Plugins are independent folders, so the host detects collisions across all discovered plugins with findConflicts and resolves them loudly — never last-write-wins. error aborts boot; warn logs and continues.

Kind Level Rule
id error Two plugins share an id (folder name). Ids must be globally unique — they namespace the mount path, views/static, and the override target.
route error Two routes resolve to the same method + full path. Cross-plugin routes can't collide (the /<id> prefix is unique), so this catches a plugin duplicating one of its own.
nav-id error A nav node id is used more than once — the central override targets ids, so they must be unique.
permission warn A permission token is declared by more than one plugin. Sharing is legitimate (shared role); namespace as <id>:<action> if unintended.
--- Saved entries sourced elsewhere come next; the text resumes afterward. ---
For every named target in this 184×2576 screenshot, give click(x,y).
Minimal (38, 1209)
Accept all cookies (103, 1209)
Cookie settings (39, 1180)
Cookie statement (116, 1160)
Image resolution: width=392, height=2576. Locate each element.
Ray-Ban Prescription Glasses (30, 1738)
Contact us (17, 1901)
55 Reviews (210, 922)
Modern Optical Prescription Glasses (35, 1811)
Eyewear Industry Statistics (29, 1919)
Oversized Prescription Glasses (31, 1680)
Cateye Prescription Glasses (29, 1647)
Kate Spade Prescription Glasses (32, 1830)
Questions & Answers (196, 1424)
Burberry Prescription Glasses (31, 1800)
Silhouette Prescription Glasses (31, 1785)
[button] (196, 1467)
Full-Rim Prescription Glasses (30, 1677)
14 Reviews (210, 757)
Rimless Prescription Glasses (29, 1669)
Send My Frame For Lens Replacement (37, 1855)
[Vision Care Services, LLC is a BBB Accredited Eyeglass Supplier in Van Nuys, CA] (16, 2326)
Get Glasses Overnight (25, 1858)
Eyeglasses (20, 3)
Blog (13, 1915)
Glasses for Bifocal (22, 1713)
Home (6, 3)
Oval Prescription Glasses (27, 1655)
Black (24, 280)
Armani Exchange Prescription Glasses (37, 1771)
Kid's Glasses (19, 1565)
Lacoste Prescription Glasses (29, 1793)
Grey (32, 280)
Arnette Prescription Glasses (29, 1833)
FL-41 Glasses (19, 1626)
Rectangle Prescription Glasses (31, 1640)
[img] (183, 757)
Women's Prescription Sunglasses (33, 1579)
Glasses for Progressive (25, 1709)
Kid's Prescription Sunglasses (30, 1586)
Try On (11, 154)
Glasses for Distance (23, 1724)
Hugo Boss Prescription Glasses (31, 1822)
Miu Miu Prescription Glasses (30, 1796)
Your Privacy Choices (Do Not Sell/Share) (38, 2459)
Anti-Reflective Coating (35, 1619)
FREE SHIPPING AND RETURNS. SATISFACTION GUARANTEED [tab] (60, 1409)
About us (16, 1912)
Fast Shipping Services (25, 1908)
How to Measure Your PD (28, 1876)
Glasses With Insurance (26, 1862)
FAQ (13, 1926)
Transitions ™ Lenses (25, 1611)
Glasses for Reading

There is no separate basePath rule: the mount path is the derived /<id>, so its uniqueness follows from the id check. permission is the one intentional overlap, so it warns rather than aborts; everything else is an error an author fixes before the host will start.

Hooks

Optional, for reacting to system actions. A plugin's hooks may implement:

Hook When May
onBoot() after discovery, before the server listens warm caches, validate upstream config
onRequest(ctx) before route matching inspect, or short-circuit by returning a RouteResult
onResponse(ctx, result) after the handler observe/log; cannot change the response

Hooks run with no sandbox — a throwing hook fails loud (boot for onBoot, the request for the others). Keep them cheap; onRequest is on the hot path. This surface is intentionally small and may grow additively within the major version.

Local dev & test story

A plugin is a normal folder of TypeScript, so an author tests it the same way the core is tested — everything in Docker, no host tooling.

  1. Unit-test handlers as pure functions. Keep a handler thin: parse ctx, fetch upstream, return a RouteResult. Test the data-shaping in isolation (mock fetch/upstream) with node --test, exactly like src/dashboard.test.ts tests the dashboard model. No host needed.

    docker compose run --rm web npm test
    
  2. Run one plugin against the host. Get the folder into the container's /app/plugins/<id> — either in your clone (the dev compose bind-mounts the tree) or by bind-mounting an external folder (README → Where plugins live) — and docker compose up; the host discovers it. For an isolated harness, the §2 host exposes plugin injection (createApp({ plugins: [myPlugin] })) so a test can mount a single manifest and assert its routes, nav, and gating without the rest of the stack.

  3. E2E the user-facing flow. Per AGENTS.md §6, every plugin page/form ships with a Playwright test in e2e/, side-effect-free so the suite stays fullyParallel. The test runs against the live web service with the plugin mounted.

The validation an author hits is the same the host runs: bad apiVersion or a conflict (above) stops boot with a precise message naming the plugin(s) involved.